What Constitutes PII and Google’s Perspective on PII

PII, which stands for “Personally Identifiable Information,” refers to data that, on its own, can directly identify, contact, or precisely locate an individual. 

An intriguing aspect of PII is that its definition and what qualifies as PII can vary across different privacy regulations, such as GDPR, DPA, HIPAA, LGPD, and others. However, they all share certain commonalities. 

Therefore, in their documentation, Google recommends consulting with legal counsel to interpret what constitutes Personally Identifiable Information for your business, depending on the privacy framework applicable to your business entity.

In the context of GA4, let’s examine how Google defines PII and what they advise against sending to their platform:

  • Email addresses
  • Home or mailing addresses
  • Phone numbers
  • Precise locations (including GPS coordinates, with a caveat)
  • Full names or usernames

Since this article does not focus on a specific privacy regulation, we will emphasise how to prevent the storage of such data within your business’s Google Analytics property, with a primary focus on GA4. How does this type of data end up in our GA4 property? The following section delves into this question.

According to Google, user IDs occupy a somewhat neutral ground, as they exist as permissible personal data, provided they don’t get sent as a name, email, or phone number.

How Does PII Find Its Way Into Your Google Analytics (GA4) Data?

Personally identifiable data can end up in your GA4 property’s data through various channels, most commonly through automatic collection, manual data transmission, or users inputting the information themselves, although the latter is relatively rare. Here are some of how PII can inadvertently enter the data collected in GA4:

  • Page URLs and page titles
  • Event properties data (particularly parameters)
  • Data imports (especially user data import)
  • User IDs (when email serves as the user ID sent to GA4)
  • Site search data (when users manually enter such information into the search form, although this occurrence is infrequent).
  • User properties that have the possibility of housing PII

Details of each item can be found in Google’s documentation.

Numerous methods are available for identifying the collection of personally identifiable data in your GA4 Property. To streamline the discussion, I will forgo a detailed exploration of these methods, both the straightforward and more challenging ones, and instead dive directly into the proactive measures you can implement.

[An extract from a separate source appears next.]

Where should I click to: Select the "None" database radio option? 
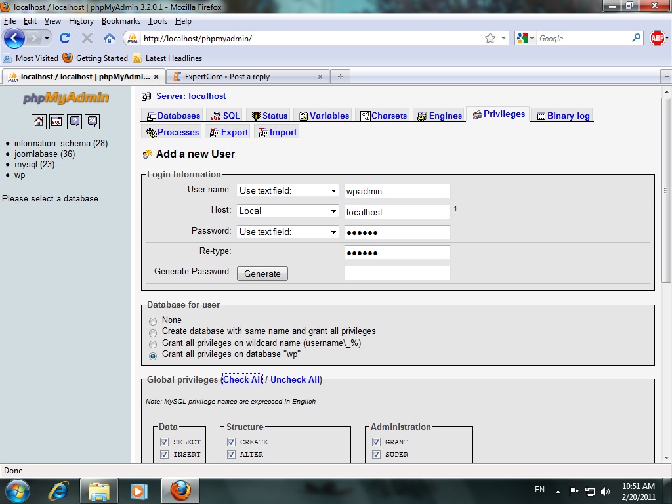point(153,322)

How to Proactively Redact PII in Google Analytics (GA4)

This section of the article discusses the four proactive methods for redacting personally identifiable data in GA4, offering protective measures beyond email addresses and Google’s conventional definition of personally identifiable information. These methods enable you to take a proactive stance in redacting PII that could find its way into your Google Analytics property.

By utilising the techniques outlined in this blog post alongside the GA4 data redaction feature, you can actively redact data classified as personally identifiable data points rather than adopting a reactive approach to masking these data types. Let’s explore these methods:

  1. Utilising JavaScript in Conjunction with the GA4 Redact Feature
  2. Making Use of a Custom GTM Template in Combination with the GA4 Redact Feature
  3. Leveraging the GA4 Redact Feature Alongside Possible PII Query Keys
  4. Collaborating with Your Development and Marketing Teams in Tandem with the GA4 Redact Feature

Before delving into each method, it’s worth taking a brief overview of the GA4 Redact Data feature, as it is applicable to all the approaches discussed in this blog post.

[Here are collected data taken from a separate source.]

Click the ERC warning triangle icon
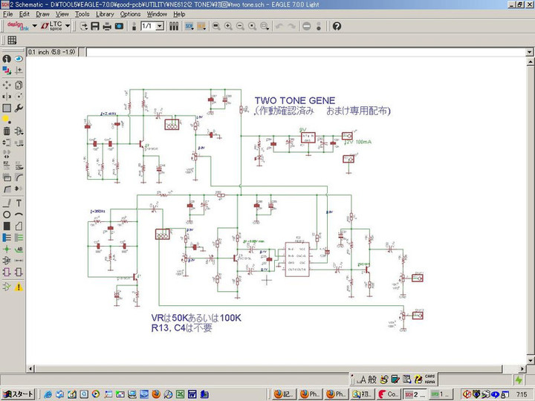This screenshot has height=401, width=535. [x=19, y=287]
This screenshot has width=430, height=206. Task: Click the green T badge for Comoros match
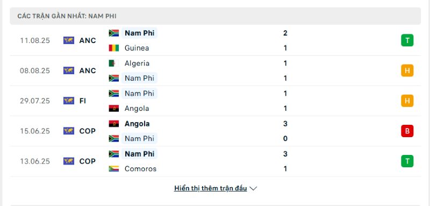point(407,161)
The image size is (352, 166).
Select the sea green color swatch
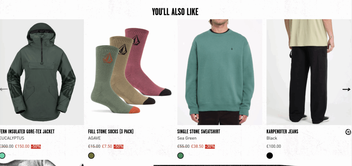pos(180,155)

Where Can You Find and Utilise the GA4 Data Redaction Feature?

The Google Analytics data redaction feature is accessible within your GA4 data stream settings, and it offers two significant functionalities: automatic email redaction and PII query parameter value redaction based on the keys you’ve specified to be targeted for redaction. 

Enabling the first option within this feature ensures that GA4 will automatically redact all email addresses (encoded and decoded) found in your data stream event data, and as for the query parameters-based redaction, it targets the following dimensions;

  • page_location
  • page_referrer
  • page_path
  • link_url
  • video_url
  • form_destination

When you select the “Redact Data” option, it opens the following view.

You’ll have to activate the email redaction settings and specify the queries that identify to hold values that are considered personally identifiable data of your website visitors. Afterwards, click the save button.

You can use the debug view in GA4 to see the redaction take effect.

The email redaction also happens to the email address found in the event parameters of GA4 events, as shown in the images below.

Using Analytics Debugger.

According to Google, the “email redaction” will be automatically enabled for newly created Google Analytics properties.

It’s crucial to note that redaction occurs on the client side, ensuring that data never reaches Google’s servers.

Now that we’ve covered this aspect let’s delve into the outlined methods.

Method 1: Proactively Redacting PII in GA4 Using JavaScript + GA4 Redact Feature

This solution, originally developed by DumbData for redacting Personally Identifiable Information (PII) in Piwik Pro Analytics, has been adapted for Google Analytics users due to its robust redaction capabilities. The JavaScript code allows you to redact various categories of PII data that might enter your Google Analytics via the strings within the page URLs. These categories include:

  • Email addresses (both encoded and decoded)
  • Phone numbers
  • Passwords
  • Names
  • Addresses
  • Geographical coordinates
  • Postal codes
  • Credit card details (Mastercard, Amex, and Visa)
  • Social Security numbers

While the primary focus of redaction is on the Page URL and any associated page metadata, it can also extend to PII found within search fields if you are using the search enhancement measurement event to track search activities on your website.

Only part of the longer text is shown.